You can't just map them temporarily to edit them, because mapping them infers editing a page table, and i see a cycle there...
Do you reserve a section of each page table or directory to point to itself? Thats what I was doing before but it seemed like there would be a better way.
Does anyone actually disable paging, edit that tables, and then turn it back on?
Thanks for your input.
Re:playing with pages
Posted: Wed Jul 21, 2004 4:24 pm
by Dreamsmith
bkilgore wrote:You can't just map them temporarily to edit them, because mapping them infers editing a page table, and i see a cycle there...
Nothing prevents you from doing this. You store the physical address of a page table in a page table entry and edit the table at its new virtual address. Where's the cycle?
bkilgore wrote:Do you reserve a section of each page table or directory to point to itself? Thats what I was doing before but it seemed like there would be a better way.
I store the address of the page directory in page directory entry 1023. This causes the page directory to always appear as an array of 1024 page directory entries at address 0xFFFFF000, and causes the entire (active) system page tables to appear as a million element array at 0xFFC00000. This makes editing them easier. If there's any better way, I've never heard of it, nor can I imagine it -- doing it this way is pretty darn slick.
bkilgore wrote:Does anyone actually disable paging, edit that tables, and then turn it back on?
Aside from the fact that my kernel would instantly crash, this sounds like a horrible kludge. I can't imagine a worse way of doing it. How would disabling paging make things any easier? Memory is just as easy to access with paging on as off, the only thing that changes is the addresses...
Re:playing with pages
Posted: Wed Jul 21, 2004 6:12 pm
by bkilgore
Dreamsmith wrote:
Nothing prevents you from doing this. You store the physical address of a page table in a page table entry and edit the table at its new virtual address. Where's the cycle?

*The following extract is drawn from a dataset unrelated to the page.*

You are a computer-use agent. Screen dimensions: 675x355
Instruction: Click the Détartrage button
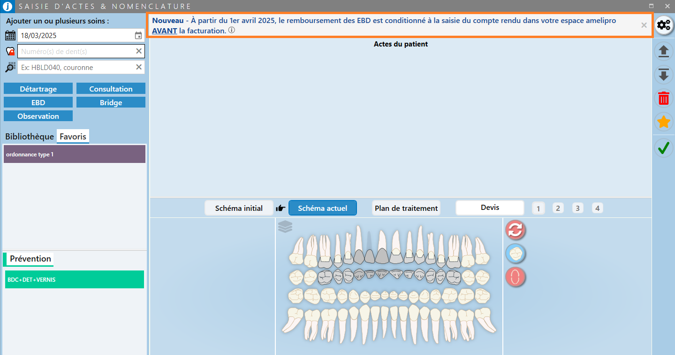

I was referring to the fact that if you temporarily map them to edit them, you need to edit them to map them. Do you not see the cycle in this method? I want to edit a page table, so I go to temporarily map it into the virtual address space. But to do so, I need to edit a page table, so I go to temporarily map it into the virtual address space. But to do so, I need to edit a page table....etc, etc.
Dreamsmith wrote:
I store the address of the page directory in page directory entry 1023. This causes the page directory to always appear as an array of 1024 page directory entries at address 0xFFFFF000, and causes the entire (active) system page tables to appear as a million element array at 0xFFC00000. This makes editing them easier. If there's any better way, I've never heard of it, nor can I imagine it -- doing it this way is pretty darn slick.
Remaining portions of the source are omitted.